The next day (Christmas proper) my mom went over to my sis’ to help with the babies and my dad and I trickled over later after waking up. That was more fun, watching my niece open presents (so many books) and ask that they be read or played with right then and there. My parents and I went back home to sleep while my sister got her family ready to go to her inlaws for their Christmas Day party. Ah, napping.
Then we too went over to Devin’s folks’ party, and enjoyed the great food and company of Devin’s family, including traditions like Christmas cracker pulling and the singing of the 12 Days of Christmas. Which brought to mind this year’s South Park Xmas Special (so funny. so wrong.).
Caught a movie and then came back home to eat leftovers.
I told El that we were going to have to start young couple practice of being at one family’s home for alternating holidays. She said that she didn’t think she could pull me from mine. I remember how we always berated people for missing Xmas. Like the year my sister went to visit cousin Darren in NJ. Or the time we all were in Florida (it’s not Christmas without the possibility of snow! Or this house.) But this year it was like something was missing.
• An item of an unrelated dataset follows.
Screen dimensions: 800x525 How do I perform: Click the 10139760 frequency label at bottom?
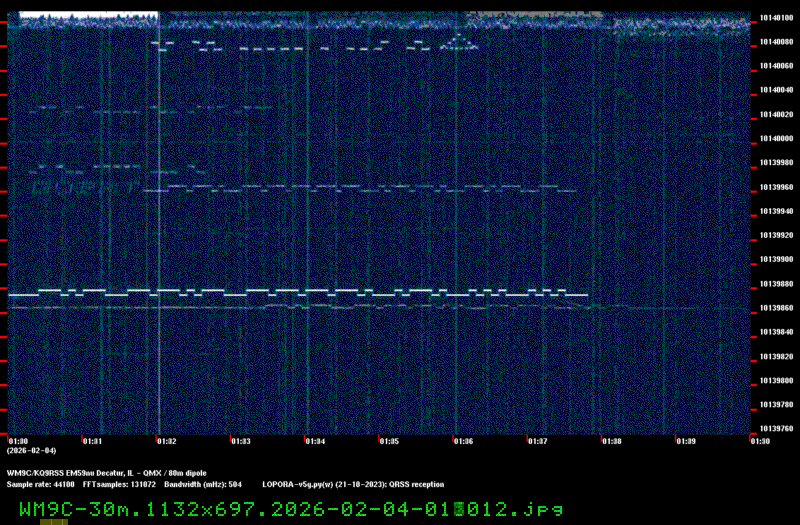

If I were the type to graph my life, I might look at when Christmas stopped being a whole season and just became this two day affair. This isn’t one of those “remember the reason for the season” type of things, I mean, I am happy about celebrating Christ’s birth. This year’s Xmas South Park “moral” section was pretty darn funny. And my 9th grade theology class taught us that Christ’s birth was probably in the spring based on several facts that I had to memorize for a midterm, but that it just matters that he was born, not really when, and if the church wanted to coopt the pagan Yule festival, that was acceptable. (Yay Jesuit education).
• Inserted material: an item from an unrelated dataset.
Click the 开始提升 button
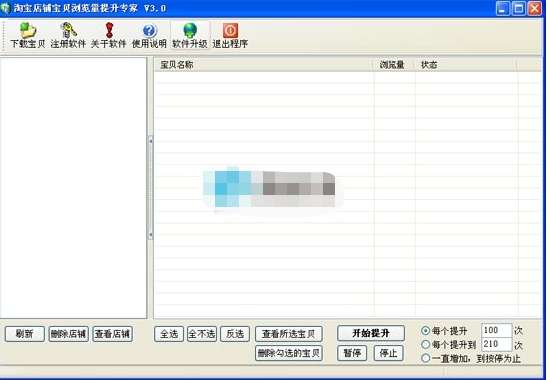Screen dimensions: 550x380 [x=371, y=333]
What I mean about Christmas not really being a season anymore is that our house gets filled for a night. That’s it. When I was growing up, we always had relatives or family friends staying with us. College students who didn’t want to go all the way home to Asia. We’d have so many people under the roof that I’d be relegated to the study to sleep (one year people slept in the basement, all huddled together for warmth). We’d play board games or cards late into the night (bedtime was thrown away while the guests were in town). The house would ring with laughter, with running feet (lots of pranks and retribution occurred).
Now those older kids are married; they live far away; they have their own lives. Heck, even my sibs have their own things to do. It’s hard to fill this house on my own.
I miss that too. I missed you guys on Christmas, and I can’t figure out how I’m going to spend Christmas with you all in the future again now that it seems there are even more people to share the holidays with. But I’ll see you soon.